The team looked in particular for 'lag time' effects in the data. For example, the eruption of Mt Pinatubo in the Philippines in 1991 lowered the global temperature by 0.3 C in the following year as fine aerosols of volcanic ash and sulphuric acid caused a cooling effect. However, the team believes that volcanic eruptions have a short lived effect on the long-term temperature. They therefore looked at two possible variables that could adjust climate - greenhouse gases and changes in the sun's output.
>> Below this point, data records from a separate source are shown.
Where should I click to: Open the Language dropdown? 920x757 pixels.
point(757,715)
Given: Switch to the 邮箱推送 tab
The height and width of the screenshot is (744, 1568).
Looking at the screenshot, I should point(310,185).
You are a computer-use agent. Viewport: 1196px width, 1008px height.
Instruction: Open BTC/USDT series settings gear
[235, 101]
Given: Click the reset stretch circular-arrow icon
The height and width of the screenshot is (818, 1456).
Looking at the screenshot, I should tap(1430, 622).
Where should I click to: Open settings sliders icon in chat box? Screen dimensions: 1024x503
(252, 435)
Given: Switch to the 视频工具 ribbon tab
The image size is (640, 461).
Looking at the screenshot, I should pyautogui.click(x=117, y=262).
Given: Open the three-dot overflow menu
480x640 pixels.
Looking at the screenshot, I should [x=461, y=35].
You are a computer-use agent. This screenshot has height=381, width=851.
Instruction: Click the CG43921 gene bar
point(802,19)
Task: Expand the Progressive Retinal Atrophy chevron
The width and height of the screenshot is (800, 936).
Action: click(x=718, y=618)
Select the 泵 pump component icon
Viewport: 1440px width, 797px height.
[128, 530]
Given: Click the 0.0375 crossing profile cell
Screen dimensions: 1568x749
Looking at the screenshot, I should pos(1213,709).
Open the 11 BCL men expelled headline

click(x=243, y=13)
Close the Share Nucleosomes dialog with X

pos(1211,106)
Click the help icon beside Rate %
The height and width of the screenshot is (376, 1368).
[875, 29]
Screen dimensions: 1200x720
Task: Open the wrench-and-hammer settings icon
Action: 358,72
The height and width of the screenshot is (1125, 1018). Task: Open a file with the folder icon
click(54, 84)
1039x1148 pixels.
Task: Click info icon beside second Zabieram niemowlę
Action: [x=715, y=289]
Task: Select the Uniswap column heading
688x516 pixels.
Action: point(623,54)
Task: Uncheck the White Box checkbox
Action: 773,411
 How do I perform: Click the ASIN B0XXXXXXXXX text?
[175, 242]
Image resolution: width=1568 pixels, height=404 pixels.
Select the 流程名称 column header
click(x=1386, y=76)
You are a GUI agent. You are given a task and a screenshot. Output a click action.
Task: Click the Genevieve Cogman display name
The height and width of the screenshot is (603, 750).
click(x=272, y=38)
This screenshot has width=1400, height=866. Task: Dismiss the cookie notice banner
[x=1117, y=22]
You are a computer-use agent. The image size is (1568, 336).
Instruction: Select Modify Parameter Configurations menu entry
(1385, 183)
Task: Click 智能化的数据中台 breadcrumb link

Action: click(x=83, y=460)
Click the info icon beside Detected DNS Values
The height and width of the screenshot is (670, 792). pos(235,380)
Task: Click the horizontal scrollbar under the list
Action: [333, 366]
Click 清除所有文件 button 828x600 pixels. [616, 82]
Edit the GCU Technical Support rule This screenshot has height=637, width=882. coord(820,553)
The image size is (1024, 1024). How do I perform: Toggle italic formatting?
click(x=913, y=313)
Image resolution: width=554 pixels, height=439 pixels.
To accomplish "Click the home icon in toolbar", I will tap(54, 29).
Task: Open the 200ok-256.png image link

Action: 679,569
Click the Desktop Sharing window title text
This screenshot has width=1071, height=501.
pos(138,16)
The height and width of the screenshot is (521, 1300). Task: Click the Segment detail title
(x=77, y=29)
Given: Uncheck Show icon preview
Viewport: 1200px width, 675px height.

Wigley and colleagues ran the two independent computer models four times, each time with a different set of parameters. In the first data set, they created a world in which greenhouse gases remained constant over 100 years and changes in solar output do not affect the climate. In the second set they assumed that the Earth's climate can be affected by solar output - called solar forcing - but greenhouse gases remain constant. The third set had no solar output, but greenhouse gases rise over time. Finally the fourth set had a mixture of both solar forcing and rising levels of greenhouse gases.

They first found that there was wide discrepancies between the output of both computer models and the experimental data in the first data set. This indicated that some mechanism was increasing the global temperature this century. Then they found that if solar heating was solely responsible for climate change, the Earth's climate would have to be six times more sensitive to solar heating than realistic estimates suggest. Wigley, Smith and Santer concluded that unlike a paper published in Physical Review Letters this week (see CERN plans global-warming experiment), the only model that matched both simulation and experimental data sets was the one containing a strong greenhouse gas effect and a small amount of solar heating.

According to Wigley: "These results provide another important piece in the jigsaw puzzle of climate change, strengthening yet further our confidence that there has been a discernible human influence on climate. Furthermore, they provide additional evidence that the models used to make projections of future climate change are realistic."